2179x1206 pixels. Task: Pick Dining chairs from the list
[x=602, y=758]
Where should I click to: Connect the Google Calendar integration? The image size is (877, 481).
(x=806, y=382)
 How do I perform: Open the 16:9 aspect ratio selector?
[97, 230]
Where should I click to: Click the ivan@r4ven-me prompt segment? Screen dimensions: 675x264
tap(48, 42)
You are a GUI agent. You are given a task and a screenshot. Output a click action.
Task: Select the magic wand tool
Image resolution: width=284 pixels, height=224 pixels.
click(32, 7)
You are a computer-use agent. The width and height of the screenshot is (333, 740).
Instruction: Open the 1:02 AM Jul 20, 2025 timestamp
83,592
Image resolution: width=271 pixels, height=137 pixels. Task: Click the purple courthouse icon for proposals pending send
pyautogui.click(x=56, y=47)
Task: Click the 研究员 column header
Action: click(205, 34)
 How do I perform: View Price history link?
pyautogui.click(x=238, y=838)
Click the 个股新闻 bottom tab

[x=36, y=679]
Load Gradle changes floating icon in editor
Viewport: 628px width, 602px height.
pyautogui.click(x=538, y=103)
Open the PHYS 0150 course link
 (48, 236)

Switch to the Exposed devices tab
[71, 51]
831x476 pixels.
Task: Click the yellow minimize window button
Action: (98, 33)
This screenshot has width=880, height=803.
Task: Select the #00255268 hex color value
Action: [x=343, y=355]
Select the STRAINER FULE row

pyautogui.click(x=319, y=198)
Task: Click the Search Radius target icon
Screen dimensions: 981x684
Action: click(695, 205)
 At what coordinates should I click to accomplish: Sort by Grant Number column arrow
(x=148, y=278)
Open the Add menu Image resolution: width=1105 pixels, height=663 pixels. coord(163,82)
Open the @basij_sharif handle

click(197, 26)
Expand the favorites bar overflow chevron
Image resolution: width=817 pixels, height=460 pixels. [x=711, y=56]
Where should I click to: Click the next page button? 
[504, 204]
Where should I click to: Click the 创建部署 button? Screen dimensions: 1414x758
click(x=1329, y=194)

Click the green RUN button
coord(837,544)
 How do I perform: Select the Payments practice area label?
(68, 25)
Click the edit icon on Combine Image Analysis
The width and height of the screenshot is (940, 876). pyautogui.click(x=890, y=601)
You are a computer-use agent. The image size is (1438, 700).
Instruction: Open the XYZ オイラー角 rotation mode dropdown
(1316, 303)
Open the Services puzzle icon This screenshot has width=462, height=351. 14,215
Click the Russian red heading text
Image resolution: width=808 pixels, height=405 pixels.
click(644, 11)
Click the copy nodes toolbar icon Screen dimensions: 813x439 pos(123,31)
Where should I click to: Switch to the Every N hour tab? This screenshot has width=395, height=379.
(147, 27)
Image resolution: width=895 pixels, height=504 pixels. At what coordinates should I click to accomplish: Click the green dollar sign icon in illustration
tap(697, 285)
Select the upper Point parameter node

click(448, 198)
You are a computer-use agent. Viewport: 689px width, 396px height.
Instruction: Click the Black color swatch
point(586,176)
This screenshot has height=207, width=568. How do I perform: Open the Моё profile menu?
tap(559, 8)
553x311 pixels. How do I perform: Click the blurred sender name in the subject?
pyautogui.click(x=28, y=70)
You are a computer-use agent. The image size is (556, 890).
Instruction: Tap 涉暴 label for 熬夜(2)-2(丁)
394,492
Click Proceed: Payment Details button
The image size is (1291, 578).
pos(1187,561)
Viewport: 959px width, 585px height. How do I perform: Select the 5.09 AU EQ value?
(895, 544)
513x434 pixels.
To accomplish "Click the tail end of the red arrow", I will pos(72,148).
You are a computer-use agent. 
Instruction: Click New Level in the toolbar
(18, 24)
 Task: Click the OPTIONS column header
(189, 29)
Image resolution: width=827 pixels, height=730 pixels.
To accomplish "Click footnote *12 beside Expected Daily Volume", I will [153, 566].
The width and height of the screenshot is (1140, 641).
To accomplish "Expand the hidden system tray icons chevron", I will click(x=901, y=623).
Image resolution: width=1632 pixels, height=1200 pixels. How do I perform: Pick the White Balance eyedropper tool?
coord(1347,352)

* Challenge
Reproduce without any change the lines from the line with "Click the green RUN button" to the line with "The width and height of the screenshot is (940, 876).", both of those included.

* Completed exercise
Click the green RUN button
coord(837,544)
 How do I perform: Select the Payments practice area label?
(68, 25)
Click the edit icon on Combine Image Analysis
The width and height of the screenshot is (940, 876). pyautogui.click(x=890, y=601)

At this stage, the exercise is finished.